Some signs that you might be developing an alcohol problem include:
- You’re drinking more. Maybe you used to have a cocktail every evening; now you’re mixing three or four. You might also find yourself drinking earlier in the day than you used to.
- You’re sneaking drinks. You might only have one drink with dinner in the company of others, but no one else knows that you already drank a few glasses while you were cooking.
- Your priorities have shifted. You used to enjoy going to the park, taking walks, and spending time with friends. Now you look forward to those activities less (if you still do them at all) and focus your day around the next drink.

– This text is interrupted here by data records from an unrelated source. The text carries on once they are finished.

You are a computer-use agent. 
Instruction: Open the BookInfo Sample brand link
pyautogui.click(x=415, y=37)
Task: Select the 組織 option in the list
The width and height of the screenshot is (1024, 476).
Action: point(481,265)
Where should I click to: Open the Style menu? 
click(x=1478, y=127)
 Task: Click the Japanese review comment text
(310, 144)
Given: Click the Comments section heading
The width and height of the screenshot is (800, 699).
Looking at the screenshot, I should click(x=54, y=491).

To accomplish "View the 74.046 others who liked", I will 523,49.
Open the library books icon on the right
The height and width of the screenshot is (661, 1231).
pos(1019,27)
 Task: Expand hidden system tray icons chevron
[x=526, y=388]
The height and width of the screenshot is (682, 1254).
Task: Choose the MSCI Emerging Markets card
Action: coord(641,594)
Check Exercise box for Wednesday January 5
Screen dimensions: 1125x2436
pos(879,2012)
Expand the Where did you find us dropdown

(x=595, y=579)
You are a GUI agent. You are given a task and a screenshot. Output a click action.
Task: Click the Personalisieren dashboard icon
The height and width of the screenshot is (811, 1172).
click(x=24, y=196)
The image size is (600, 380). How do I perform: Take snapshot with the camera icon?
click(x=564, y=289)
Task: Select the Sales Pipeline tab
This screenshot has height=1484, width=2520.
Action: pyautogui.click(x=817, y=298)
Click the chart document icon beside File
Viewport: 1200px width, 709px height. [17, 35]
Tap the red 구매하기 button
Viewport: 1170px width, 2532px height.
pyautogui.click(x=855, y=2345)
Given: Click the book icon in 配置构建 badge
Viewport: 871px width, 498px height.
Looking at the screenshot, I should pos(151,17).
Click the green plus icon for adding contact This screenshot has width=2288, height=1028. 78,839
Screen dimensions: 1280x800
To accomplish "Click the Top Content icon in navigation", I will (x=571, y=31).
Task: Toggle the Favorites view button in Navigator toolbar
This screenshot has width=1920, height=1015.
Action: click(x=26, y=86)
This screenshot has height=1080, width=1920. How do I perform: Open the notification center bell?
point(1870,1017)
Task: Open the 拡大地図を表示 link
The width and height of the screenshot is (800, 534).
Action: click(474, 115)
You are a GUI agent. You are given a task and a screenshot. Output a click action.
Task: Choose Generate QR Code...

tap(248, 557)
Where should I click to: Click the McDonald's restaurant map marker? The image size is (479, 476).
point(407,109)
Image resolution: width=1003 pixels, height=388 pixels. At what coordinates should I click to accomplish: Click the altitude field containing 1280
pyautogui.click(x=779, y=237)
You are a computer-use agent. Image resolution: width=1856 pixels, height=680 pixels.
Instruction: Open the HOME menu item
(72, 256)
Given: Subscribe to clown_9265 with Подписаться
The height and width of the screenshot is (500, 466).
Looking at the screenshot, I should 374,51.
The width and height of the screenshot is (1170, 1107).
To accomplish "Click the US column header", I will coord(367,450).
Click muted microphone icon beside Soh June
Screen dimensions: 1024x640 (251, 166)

- You’re facing serious consequences. You’ve fallen a few times after drinking, you’ve missed important events because you were drinking, or friends and family have repeatedly told you that they are concerned.
Still Unsure If Your Drinking Has Become a Problem?
Mowbray suggests talking to your primary care doctor or taking a self-assessment, such as the online Alcohol Use Disorders Identification Test (AUDIT).
Depending on how difficult it is for you to control alcohol use, you might be able to scale back on your own. However, people with serious alcohol disorders have more success when they work with an expert. You can ask your internist for a referral to a clinical addiction specialist, or find well-qualified counselors and programs by going through the Substance and Mental Health Services Administration.
You may not require an inpatient program, but if you do, consider seeking one out that specifically caters to older adults.